*Study text*:
*-*-*

Cairn Energy Says Funded Through to Forecast Free Cash Flow in 2017
LONDON, Aug 19 (Reuters) – British-based oil explorer Cairn Energy Plc believes its cash reserves of $1.1 billion plus additional bank facilities are enough to fund its exploration and development plans until it expects to start turning a profit in three years' time.
Cairn, whose operations are spread from Greenland to Morocco, on Tuesday posted a reduced first-half loss of $62 million and said its finances were adequate to carry it through to the forecast delivery of free cash flow in 2017.
The company, which signed a $575 million facility with French bank BNP Paribas in May, plans to drill seven exploration and appraisal wells in the coming 12 months.
"With a new facility to finance development projects and cash balance of $1.1 billion, Cairn appears to be well funded in the near term," said analysts at Bernstein Research.
Shares in Cairn were trading down 4 percent at 180 pence by 0820 GMT, reversing a similar gain made on Monday. The stock remains well below a record 561p set in mid-2010.
Cairn said it had made a $3 million provision in its first-half results to cover proposed redundancies and further provisions would be needed in the second half as it cuts costs.

*-*-*

*Dataset records*:
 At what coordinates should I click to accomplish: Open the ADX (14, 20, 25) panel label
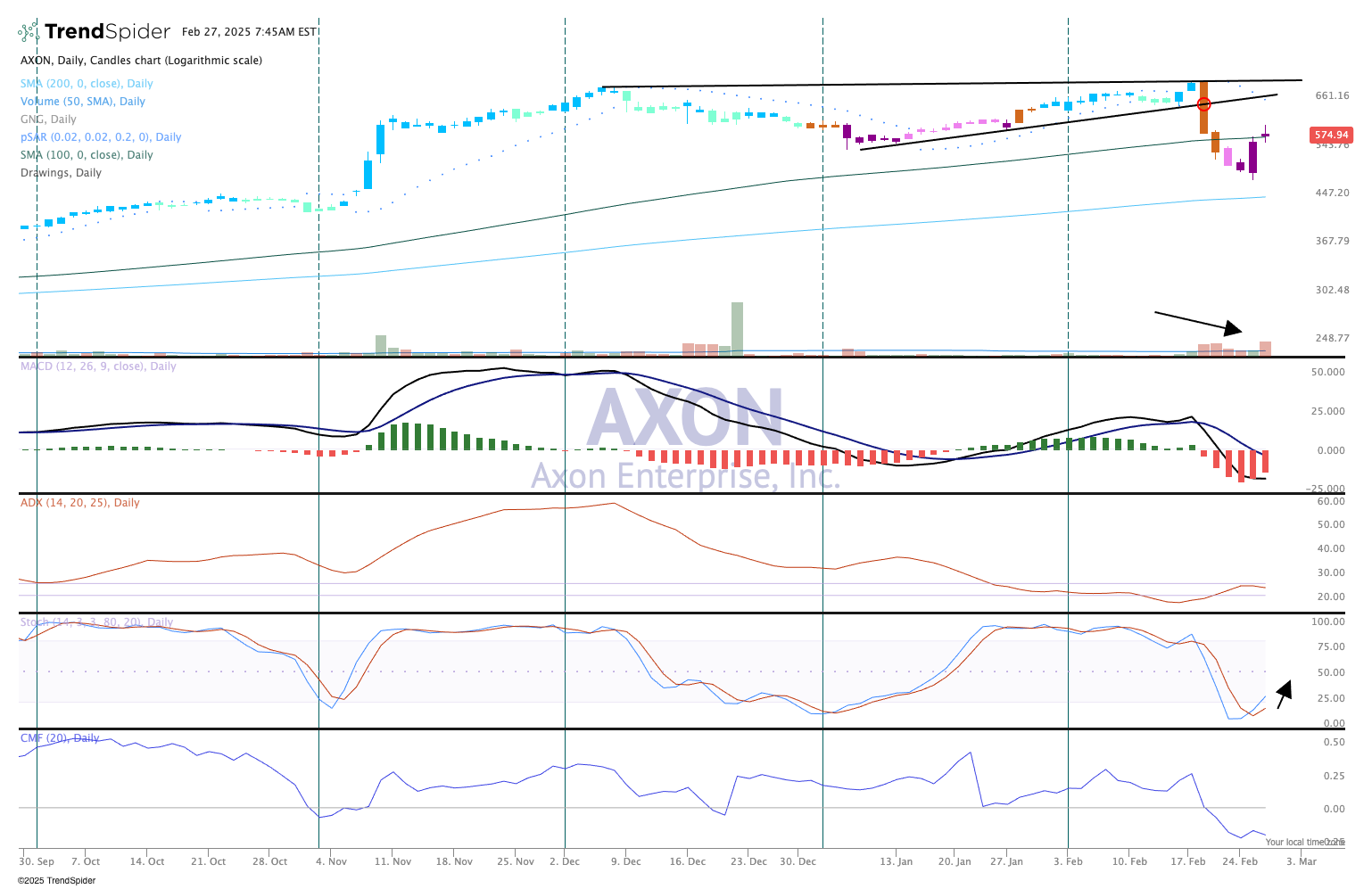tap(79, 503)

*-*-*

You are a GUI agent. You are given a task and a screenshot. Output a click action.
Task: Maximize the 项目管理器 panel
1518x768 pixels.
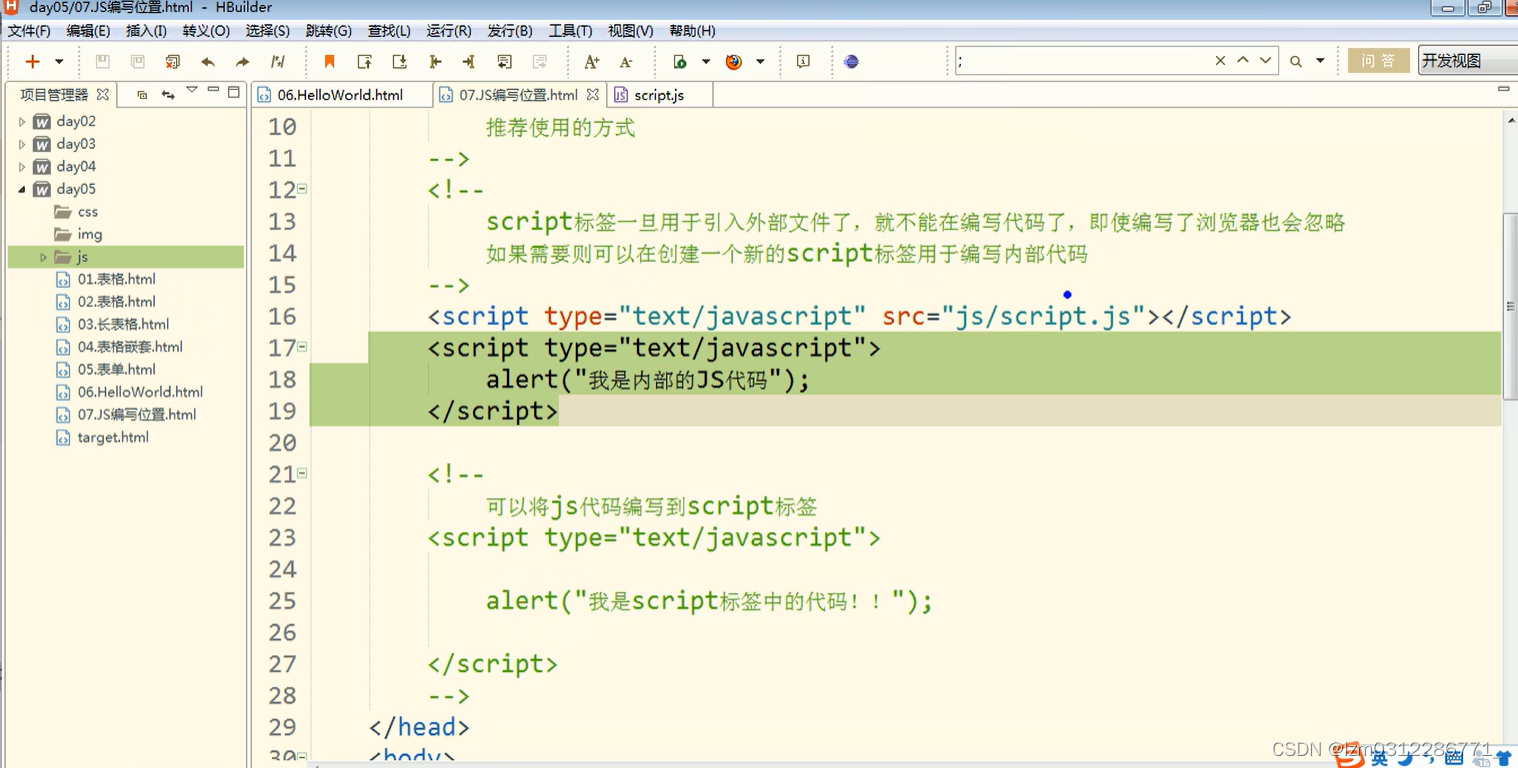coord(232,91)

*-*-*

*Questions on the material*:
1) In the Cairn Energy article, how many exploration and appraisal wells does Cairn plan to drill in the coming 12 months?
2) Copy out the stretch of the Cairn Energy article from "The company, which" through "coming 12 months.".
3) Resume the Cairn Energy article after its last sentence and carry it further.

*Answers to the exercise*:
1) Seven.

2)
The company, which signed a $575 million facility with French bank BNP Paribas in May, plans to drill seven exploration and appraisal wells in the coming 12 months.

3)
"We've looked hard at our internal disciplines, what we require to retain in terms of our core technical, operational and commercial skills," Chief Executive Simon Thomson told reporters on a conference call, adding that the process was expected to last until the end of the year.
FULLY COMPLIANT
The group's reduced loss compares with a $219 million after-tax deficit a year earlier, when it was hit hard by impairments booked in relation to its former Indian subsidiary in which it retains a 10 percent stake.
Indian tax authorities are investigating Cairn's tax payments dating back about seven years, having already targeted companies including oil major Shell, South Korea's LG Electronics and France's Cap Gemini in a broad crackdown as India seeks to reduce its budget deficit.
"Cairn has re-confirmed with its advisers that throughout its history of operating in India the group has been fully compliant with the tax legislation in force in each year," the company said.
The inquiry means the parent firm is unable to tap its $1.1 billion stake in the business which it was planning on selling.
Cairn plans to focus on drilling fields in mature as well as emerging basins, with capital expenditure on its flagship Kraken and Catcher North Sea projects expected to reach $1 billion between 2015 and 2017.
UK government approval in June of the Catcher development, operated by Premier Oil Plc, boosted Cairn's total reserves to 56.1 million barrels of oil equivalent through its 30 percent stake in the project.
Catcher and Kraken are expected to start producing oil in 2017, at which point they will also commence generating revenue for Cairn.